__SELECTED PASSAGE__.
Oakley Hall was the most famous writer you never heard of, and one of the best writing teachers who ever lived. Plus: Warlock excerpt

It was at the Squaw Valley Community of Writers’ conference five years ago that I found myself sharing a picnic bench at the staff dinner with the following literary luminaries: Michael Chabon, who was holding two of his sons at once, little blond replicas of himself; Alice Sebold, in black diamond-shaped glasses; Amy Tan, her two Yorkshire terriers fighting in the pack strapped to her chest; and dreadlocked Anne Lamott, who had earlier that day said that if you don’t carry a notebook for jotting down ideas, god will give them to someone else.

At the end of the bench was Oakley Hall, with his white goatee and thinning white hair that never quite looked combed, and a sly, small grin. Few would recognize him among these luminaries, his “literary offspring,” as Amy Tan styles herself. But all of these writers, and many more, called him their teacher. Tan was with him the day before he died last May at the age of 87. No fewer than three memorials are considered sufficient for everybody he touched to pay their respects.

Hall wrote close to 30 books, novels and mysteries and two on the craft of novel-writing. The one that made his reputation began when he found that his grandmother had lived next door to the biographer of Wyatt Earp. Westerns then were mostly a species of pulp lit about schoolteachers and whores with hearts of gold and men in white hats and black hats. Hall came up with Warlock, whose hero’s hat is a more interesting shade of gray. It was a finalist for the 1958 Pulitzer Prize for fiction (beaten out by James Agee’s A Death in the Family). It was made into a movie of the same title starring Henry Fonda (not a very good movie, alas) and did get the author into the Cowboy Hall of Fame (the then-chancellor of Berkeley himself wrote to congratulate Hall about that—he graduated from Berkeley in 1943).

__PROVIDED RECORDS__.
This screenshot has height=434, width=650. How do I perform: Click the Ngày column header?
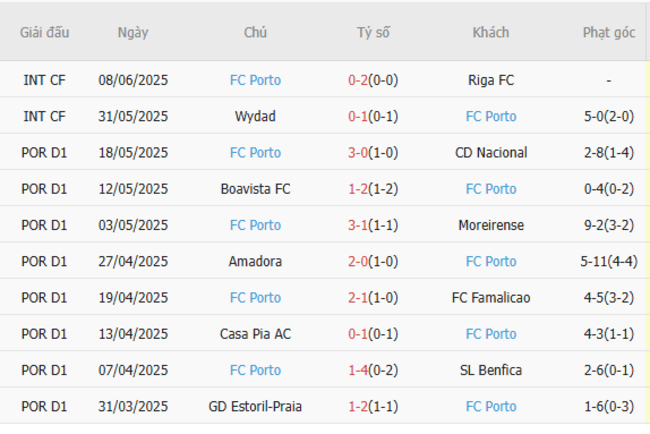132,32
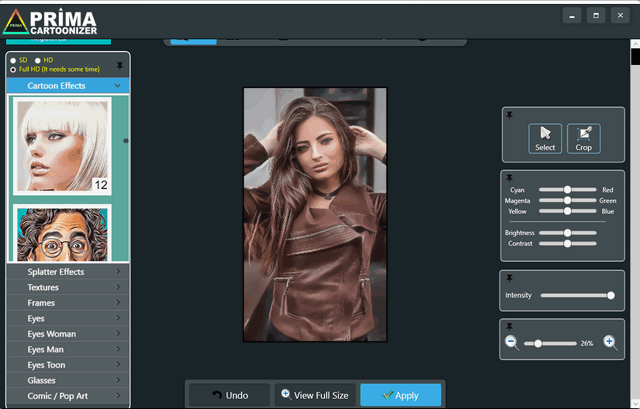Activate the Crop tool
The width and height of the screenshot is (640, 409).
pos(583,138)
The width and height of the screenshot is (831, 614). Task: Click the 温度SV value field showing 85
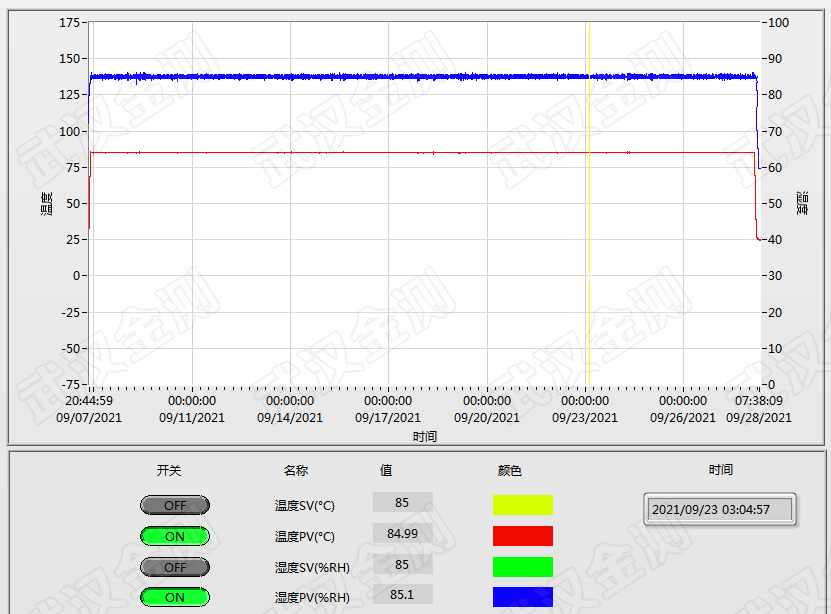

__PROBLEMS AND TASKS__.
(A) In the piece about Oakley Hall, what reason did Anne Lamott give for carrying a notebook?
(B) Turn the paragraph beginning "Hall wrote close to 30 books" in the piece about Oakley Hall into a short list that keeps its main facts.
(C) Resume the piece about Oakley Hall after its last sentence.
The lines play no part in this work.

__NUMBERED ANSWERS__.
(A) She said that a notebook is for jotting down ideas, and that if you don't carry one, god will give those ideas to someone else.

(B)
- Hall wrote close to 30 books: novels, mysteries and two books on the craft of novel-writing.
- His reputation came from Warlock. It began when he found that his grandmother had lived next door to the biographer of Wyatt Earp.
- Westerns of the time were mostly pulp, with clear good and bad men. Warlock's hero wears a hat of a more interesting gray.
- Warlock was a finalist for the 1958 Pulitzer Prize for fiction and lost to James Agee's A Death in the Family.
- It was made into a movie of the same title starring Henry Fonda, which was not very good.
- It got Hall into the Cowboy Hall of Fame. The then-chancellor of Berkeley, where Hall graduated in 1943, wrote to congratulate him.

(C)
Thomas Pynchon and Robert Stone are among the cult-like fans of that book. For the back cover of the 2005 re-release of Warlock, Pynchon is quoted: “Tombstone, Arizona, during the 1880’s is, in ways, our national Camelot: a never-never land where American virtues are embodied in the Earps, and the opposite evils in the Clanton gang; where the confrontation at the OK Corral takes on some of the dry purity of the Arthurian joust. Oakley Hall, in his very fine novel Warlock has restored to the myth of Tombstone its full, mortal, blooded humanity.” And there are contemporary fans, even a rock band called Oakley Hall—its lead singer, Pat Sullivan, is a fan of Warlock too.

Many more books followed, including The Downhill Racers (made into a movie with Robert Redford). He never quite achieved the lasting popular recognition of many of his own students, and once referred to himself as the most famous author nobody had ever heard of. “I’m a good writer who nobody pays attention to,” he told a reporter ten years ago. “But I don’t want to be Philip Roth. All that pressure. I do wish more people read my books, but when you are better known, there are so many expectations.”

Hall’s students include the famous writers on the picnic bench. The year that Warlock came out Oakley and his wife, the photographer Barbara Hall, moved up to Squaw Valley so they could ski all winter and play tennis all summer. “We hiked into a particularly lovely part of the valley and there was a beautiful slightly flat promontory and a deer sleeping in the underbrush. We asked for that lot,” recalled Barbara.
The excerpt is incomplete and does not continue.